Lo rutilante de las estrellas y el rumor persistente de su eterna rivalidad, aderezado con los murmullos sobre la reanudación de hostilidades “backstage”, prometían, de origen, un espectáculo electrizante y una velada para el anecdotario.
Y lo fue. Lo magnético de sus personalidades, lo colorido y variado de sus atuendos, lo preciso de la iluminación y lo envolvente del escenario fueron el complemento perfecto a sus grandiosas y elocuentes voces. Sin embargo, había algo más detrás de todo esto: un halo mágico en el entorno, difícil de explicar.

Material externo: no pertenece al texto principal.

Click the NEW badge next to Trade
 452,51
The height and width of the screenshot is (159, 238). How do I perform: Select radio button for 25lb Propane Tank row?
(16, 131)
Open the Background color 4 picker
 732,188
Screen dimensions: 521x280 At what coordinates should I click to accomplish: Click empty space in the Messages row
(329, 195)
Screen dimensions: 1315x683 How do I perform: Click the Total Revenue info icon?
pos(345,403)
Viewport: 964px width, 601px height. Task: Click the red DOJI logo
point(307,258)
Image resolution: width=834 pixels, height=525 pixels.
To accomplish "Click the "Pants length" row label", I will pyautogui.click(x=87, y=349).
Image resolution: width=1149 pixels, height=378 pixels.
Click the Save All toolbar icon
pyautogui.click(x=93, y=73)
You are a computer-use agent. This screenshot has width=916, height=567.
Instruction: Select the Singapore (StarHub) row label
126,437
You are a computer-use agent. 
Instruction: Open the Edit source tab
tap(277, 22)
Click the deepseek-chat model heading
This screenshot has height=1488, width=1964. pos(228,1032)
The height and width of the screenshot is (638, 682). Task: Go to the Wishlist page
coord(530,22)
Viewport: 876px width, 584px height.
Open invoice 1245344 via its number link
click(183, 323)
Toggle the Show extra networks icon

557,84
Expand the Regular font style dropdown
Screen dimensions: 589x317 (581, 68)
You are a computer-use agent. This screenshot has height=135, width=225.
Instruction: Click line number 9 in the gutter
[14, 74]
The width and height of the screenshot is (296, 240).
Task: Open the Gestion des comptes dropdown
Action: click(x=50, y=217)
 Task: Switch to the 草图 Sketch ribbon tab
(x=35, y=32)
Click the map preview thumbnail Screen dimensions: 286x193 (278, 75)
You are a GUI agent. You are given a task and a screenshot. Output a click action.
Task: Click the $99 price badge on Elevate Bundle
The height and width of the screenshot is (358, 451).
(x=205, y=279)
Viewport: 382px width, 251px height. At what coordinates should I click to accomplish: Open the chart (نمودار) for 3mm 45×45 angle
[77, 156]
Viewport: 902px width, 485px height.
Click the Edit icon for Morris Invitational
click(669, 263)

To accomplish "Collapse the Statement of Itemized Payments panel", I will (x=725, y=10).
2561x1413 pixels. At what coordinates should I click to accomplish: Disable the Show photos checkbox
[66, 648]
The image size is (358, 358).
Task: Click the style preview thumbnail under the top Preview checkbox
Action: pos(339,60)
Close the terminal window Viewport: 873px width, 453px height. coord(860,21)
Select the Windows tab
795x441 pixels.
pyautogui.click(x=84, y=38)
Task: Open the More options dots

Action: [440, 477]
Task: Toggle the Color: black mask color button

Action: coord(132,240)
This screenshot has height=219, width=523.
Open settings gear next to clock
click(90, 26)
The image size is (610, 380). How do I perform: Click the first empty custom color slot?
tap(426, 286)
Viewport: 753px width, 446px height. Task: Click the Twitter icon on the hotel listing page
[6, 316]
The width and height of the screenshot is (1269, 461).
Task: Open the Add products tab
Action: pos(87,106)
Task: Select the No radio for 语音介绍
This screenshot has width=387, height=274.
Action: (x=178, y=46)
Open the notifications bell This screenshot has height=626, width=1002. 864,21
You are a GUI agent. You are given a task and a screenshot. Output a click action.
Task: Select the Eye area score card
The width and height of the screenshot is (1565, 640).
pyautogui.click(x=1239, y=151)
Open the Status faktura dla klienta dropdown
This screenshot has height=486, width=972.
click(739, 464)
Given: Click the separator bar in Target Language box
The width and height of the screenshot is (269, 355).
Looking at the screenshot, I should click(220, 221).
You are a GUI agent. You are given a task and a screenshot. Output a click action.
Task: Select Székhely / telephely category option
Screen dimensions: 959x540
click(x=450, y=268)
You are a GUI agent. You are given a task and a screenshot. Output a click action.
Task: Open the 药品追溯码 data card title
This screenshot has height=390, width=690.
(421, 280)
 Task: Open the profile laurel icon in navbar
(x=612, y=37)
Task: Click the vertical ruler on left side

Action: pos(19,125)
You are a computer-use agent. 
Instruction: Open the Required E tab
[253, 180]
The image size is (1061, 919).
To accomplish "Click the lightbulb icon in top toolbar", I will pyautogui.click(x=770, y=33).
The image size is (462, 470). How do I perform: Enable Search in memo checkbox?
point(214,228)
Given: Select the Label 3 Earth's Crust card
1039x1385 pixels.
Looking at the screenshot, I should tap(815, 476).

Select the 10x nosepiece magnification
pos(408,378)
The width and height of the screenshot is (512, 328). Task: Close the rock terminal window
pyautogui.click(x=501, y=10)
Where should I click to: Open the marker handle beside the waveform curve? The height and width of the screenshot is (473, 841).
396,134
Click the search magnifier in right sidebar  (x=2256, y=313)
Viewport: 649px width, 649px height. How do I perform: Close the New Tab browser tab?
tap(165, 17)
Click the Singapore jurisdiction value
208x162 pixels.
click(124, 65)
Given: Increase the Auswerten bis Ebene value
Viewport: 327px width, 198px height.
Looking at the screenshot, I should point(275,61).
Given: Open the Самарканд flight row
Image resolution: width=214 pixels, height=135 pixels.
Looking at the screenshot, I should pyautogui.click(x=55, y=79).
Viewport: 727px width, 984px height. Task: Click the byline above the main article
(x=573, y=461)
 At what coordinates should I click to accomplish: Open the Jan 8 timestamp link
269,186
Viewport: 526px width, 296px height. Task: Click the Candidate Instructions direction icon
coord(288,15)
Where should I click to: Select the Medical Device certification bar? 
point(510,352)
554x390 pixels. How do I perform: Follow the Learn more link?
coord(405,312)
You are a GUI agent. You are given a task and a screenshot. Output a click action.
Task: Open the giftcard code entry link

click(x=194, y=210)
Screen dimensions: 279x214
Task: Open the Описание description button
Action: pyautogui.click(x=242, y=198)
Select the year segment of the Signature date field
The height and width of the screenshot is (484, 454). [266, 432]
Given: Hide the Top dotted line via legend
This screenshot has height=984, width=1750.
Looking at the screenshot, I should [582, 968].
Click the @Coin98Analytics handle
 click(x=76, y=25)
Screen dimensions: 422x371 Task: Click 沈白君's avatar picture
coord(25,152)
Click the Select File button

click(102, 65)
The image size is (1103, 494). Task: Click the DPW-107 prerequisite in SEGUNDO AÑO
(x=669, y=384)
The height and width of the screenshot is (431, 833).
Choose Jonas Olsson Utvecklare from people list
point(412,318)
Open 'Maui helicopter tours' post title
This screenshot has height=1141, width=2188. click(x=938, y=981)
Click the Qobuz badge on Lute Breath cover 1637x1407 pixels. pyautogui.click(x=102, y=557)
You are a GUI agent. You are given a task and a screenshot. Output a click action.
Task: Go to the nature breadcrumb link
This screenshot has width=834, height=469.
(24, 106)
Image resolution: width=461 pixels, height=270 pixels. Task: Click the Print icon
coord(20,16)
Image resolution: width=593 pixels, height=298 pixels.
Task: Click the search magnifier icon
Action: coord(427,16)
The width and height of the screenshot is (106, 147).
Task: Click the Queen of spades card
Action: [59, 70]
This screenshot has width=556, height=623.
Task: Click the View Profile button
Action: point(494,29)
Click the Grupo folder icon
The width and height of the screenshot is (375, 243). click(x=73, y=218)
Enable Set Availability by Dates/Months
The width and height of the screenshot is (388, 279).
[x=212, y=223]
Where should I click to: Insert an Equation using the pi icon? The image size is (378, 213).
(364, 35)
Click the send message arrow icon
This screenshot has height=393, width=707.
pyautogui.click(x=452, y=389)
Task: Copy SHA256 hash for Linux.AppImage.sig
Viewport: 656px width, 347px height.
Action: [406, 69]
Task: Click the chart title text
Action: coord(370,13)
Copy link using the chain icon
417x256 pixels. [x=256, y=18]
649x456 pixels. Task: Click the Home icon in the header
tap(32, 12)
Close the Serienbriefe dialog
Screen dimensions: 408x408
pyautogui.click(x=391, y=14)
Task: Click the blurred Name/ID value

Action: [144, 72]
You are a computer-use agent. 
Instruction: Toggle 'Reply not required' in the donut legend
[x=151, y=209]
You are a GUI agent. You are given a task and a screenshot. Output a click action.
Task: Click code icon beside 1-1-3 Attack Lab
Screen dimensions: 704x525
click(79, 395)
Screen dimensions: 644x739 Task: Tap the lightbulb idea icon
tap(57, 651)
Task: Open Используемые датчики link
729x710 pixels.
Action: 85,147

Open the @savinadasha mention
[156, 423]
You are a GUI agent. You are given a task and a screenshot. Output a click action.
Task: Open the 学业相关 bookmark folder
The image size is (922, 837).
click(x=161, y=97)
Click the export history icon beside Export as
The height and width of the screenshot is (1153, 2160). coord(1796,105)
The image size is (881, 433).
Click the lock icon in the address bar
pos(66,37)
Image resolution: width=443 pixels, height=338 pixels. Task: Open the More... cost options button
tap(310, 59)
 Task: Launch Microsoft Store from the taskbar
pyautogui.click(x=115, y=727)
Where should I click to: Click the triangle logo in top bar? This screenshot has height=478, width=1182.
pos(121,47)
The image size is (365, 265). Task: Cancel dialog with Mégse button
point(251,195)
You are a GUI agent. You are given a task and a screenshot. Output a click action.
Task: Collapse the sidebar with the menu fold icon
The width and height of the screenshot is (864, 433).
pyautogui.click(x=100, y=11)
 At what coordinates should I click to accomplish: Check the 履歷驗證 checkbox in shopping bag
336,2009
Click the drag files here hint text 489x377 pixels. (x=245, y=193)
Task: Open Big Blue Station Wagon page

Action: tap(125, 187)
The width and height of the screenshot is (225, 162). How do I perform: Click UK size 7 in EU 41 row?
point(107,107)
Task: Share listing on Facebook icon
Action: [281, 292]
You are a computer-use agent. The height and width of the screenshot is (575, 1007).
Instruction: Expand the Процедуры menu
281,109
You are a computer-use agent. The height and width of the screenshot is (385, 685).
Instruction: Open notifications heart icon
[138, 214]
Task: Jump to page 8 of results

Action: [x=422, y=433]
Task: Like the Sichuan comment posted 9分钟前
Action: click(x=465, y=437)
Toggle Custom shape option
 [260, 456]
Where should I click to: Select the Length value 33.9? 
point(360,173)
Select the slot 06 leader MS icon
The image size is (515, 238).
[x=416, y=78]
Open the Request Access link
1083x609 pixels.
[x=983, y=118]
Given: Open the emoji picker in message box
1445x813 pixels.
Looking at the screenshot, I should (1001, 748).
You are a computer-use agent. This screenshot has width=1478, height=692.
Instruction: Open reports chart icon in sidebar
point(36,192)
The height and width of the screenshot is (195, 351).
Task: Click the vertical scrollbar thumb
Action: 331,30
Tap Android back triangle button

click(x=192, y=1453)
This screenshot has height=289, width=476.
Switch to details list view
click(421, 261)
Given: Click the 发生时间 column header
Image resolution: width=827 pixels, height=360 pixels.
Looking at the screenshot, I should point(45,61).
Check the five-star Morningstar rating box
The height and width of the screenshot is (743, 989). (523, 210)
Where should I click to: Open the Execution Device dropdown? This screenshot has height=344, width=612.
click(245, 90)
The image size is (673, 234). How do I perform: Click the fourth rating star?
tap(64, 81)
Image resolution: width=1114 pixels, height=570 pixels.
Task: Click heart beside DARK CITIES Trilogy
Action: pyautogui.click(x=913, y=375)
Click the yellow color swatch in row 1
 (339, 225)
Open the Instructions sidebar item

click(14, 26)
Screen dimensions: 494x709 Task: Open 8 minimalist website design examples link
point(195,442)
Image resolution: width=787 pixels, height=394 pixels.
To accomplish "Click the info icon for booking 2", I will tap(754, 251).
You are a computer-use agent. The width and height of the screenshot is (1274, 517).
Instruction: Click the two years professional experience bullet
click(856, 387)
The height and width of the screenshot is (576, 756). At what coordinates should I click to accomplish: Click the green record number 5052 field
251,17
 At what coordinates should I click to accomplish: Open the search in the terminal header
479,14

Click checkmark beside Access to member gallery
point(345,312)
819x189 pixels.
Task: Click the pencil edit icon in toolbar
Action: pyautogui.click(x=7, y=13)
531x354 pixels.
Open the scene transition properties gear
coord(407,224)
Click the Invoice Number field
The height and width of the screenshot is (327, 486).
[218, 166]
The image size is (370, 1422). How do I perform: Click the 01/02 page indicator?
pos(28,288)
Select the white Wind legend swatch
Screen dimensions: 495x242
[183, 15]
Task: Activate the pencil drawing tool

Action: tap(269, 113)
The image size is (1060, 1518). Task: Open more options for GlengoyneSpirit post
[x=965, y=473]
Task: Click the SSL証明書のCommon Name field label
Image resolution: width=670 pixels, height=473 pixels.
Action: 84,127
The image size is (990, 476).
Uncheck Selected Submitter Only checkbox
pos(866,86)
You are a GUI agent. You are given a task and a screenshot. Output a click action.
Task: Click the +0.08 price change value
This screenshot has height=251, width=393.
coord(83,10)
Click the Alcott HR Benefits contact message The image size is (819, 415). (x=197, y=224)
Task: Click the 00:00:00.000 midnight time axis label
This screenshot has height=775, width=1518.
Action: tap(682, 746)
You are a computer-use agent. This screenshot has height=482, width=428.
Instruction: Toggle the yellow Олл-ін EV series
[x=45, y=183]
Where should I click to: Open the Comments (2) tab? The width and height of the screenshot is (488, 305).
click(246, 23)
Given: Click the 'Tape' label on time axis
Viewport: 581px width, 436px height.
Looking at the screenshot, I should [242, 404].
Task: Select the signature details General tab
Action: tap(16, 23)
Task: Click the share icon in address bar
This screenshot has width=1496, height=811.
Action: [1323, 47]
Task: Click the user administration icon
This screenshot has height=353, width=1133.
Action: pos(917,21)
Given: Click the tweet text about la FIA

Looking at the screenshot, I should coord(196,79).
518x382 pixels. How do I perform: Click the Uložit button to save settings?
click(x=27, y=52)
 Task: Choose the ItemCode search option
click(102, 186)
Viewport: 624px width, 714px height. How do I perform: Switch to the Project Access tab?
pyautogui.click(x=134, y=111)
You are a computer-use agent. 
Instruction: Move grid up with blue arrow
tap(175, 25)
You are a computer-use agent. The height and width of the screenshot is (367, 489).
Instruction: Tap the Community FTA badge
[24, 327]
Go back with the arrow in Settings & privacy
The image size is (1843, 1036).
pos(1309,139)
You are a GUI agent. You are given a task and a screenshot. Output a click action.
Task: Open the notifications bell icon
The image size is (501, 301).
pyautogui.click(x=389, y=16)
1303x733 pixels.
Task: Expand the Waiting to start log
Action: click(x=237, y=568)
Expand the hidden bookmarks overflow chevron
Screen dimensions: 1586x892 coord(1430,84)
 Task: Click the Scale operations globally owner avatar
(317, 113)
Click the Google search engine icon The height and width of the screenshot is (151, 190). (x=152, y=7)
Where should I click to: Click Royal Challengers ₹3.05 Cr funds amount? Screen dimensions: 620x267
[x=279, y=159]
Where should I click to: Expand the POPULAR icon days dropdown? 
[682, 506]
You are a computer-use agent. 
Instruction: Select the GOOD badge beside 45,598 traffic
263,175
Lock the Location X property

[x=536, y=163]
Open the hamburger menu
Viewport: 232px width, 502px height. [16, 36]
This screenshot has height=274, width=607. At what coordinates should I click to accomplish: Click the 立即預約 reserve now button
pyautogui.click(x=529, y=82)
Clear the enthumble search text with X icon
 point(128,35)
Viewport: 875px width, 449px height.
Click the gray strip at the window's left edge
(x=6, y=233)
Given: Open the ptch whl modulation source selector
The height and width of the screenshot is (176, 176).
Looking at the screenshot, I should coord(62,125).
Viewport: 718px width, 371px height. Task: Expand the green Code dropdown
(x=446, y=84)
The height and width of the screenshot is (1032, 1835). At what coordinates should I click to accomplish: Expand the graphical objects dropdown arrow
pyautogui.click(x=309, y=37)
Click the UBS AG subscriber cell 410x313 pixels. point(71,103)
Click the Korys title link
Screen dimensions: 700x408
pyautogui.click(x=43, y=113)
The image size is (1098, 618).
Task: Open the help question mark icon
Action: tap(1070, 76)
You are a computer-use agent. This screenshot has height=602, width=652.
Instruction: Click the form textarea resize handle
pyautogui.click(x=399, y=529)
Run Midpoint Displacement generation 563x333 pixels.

Sin duda ambas figuras, carismáticas y enigmáticas a la vez, son un derroche de talento. He presenciado sus actuaciones por separado en palenques y auditorios, y aunque muy meritorias todas, lejos quedaron de esta mezcla explosiva.
El fenómeno me obligó a la reflexión y a buscar razones que hicieran del experimento de la confluencia un rotundo éxito. Encontré dos:
La primera es la sinergia, que es la potenciación de dos fuerzas cuando se juntan y se encauzan. Es el valor agregado, producto del trabajo en equipo y el esfuerzo simbiótico; es la suma de capacidades o, para ponerlo en palabras de Mario Benedetti, juntos “en la calle, codo a codo, somos mucho más que dos”.
La segunda es la competencia. Las comparaciones son odiosas, cierto, pero inevitables en un encuentro de esta naturaleza. La necesidad ególatra de triunfar en el aplausómetro las obliga a esfuerzos extraordinarios, de los que el público resulta el principal beneficiario.
Sinergia y competencia, dos impulsores de éxito, no solo en presentaciones musicales, sino en la política y en la economía, en lo público y en lo privado, en la vida en general.
La competencia nos hace grandes, y la sinergia vuelve exponencial esa grandeza. No les tengamos miedo.